_Working data_
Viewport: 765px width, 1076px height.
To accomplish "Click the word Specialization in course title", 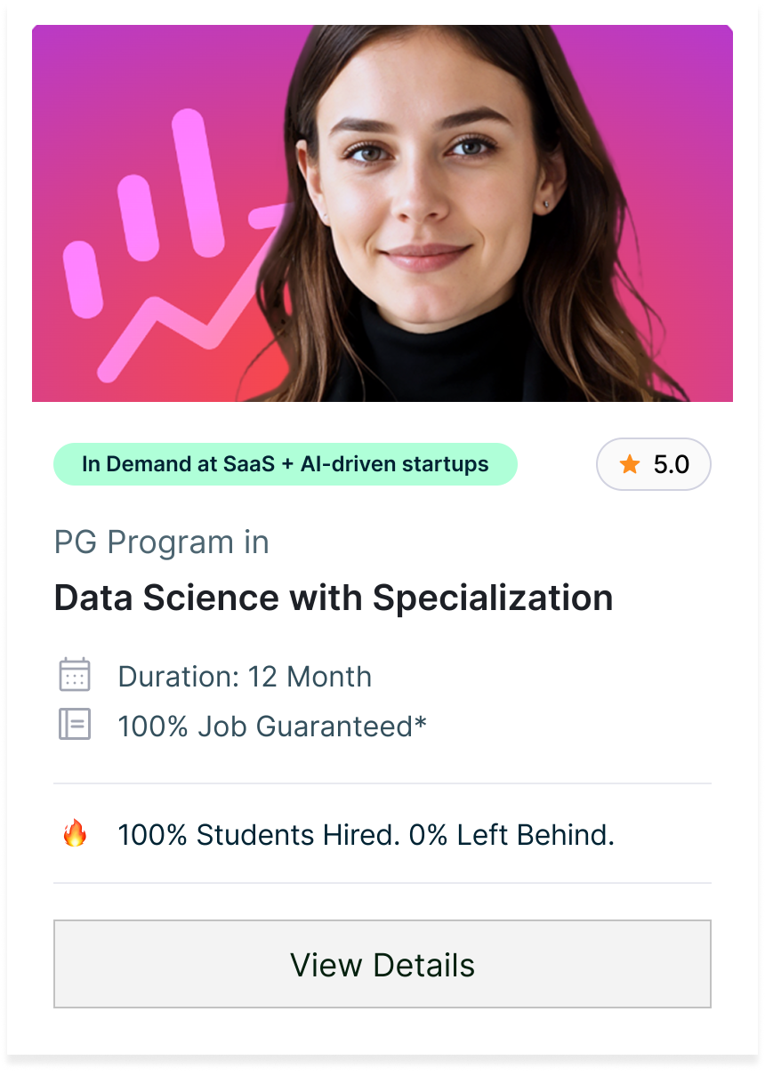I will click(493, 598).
...
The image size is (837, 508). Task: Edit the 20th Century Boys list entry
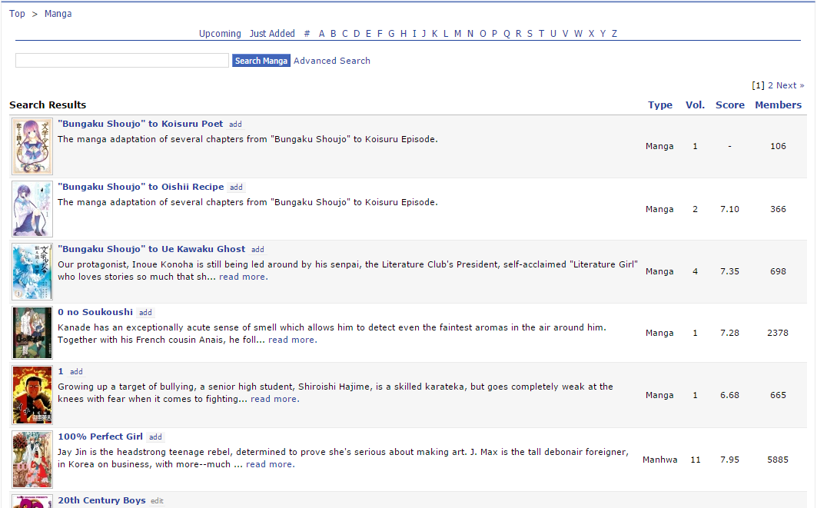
==
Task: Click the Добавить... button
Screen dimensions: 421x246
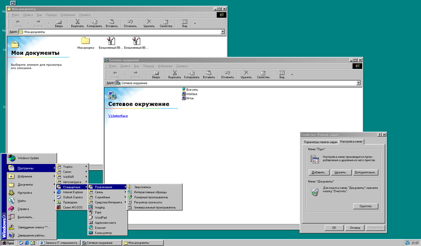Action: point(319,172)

_Exercise aim_
Using the entries, state how many of their lines hold "Task"; give the number and no more.

_Expected answer_
2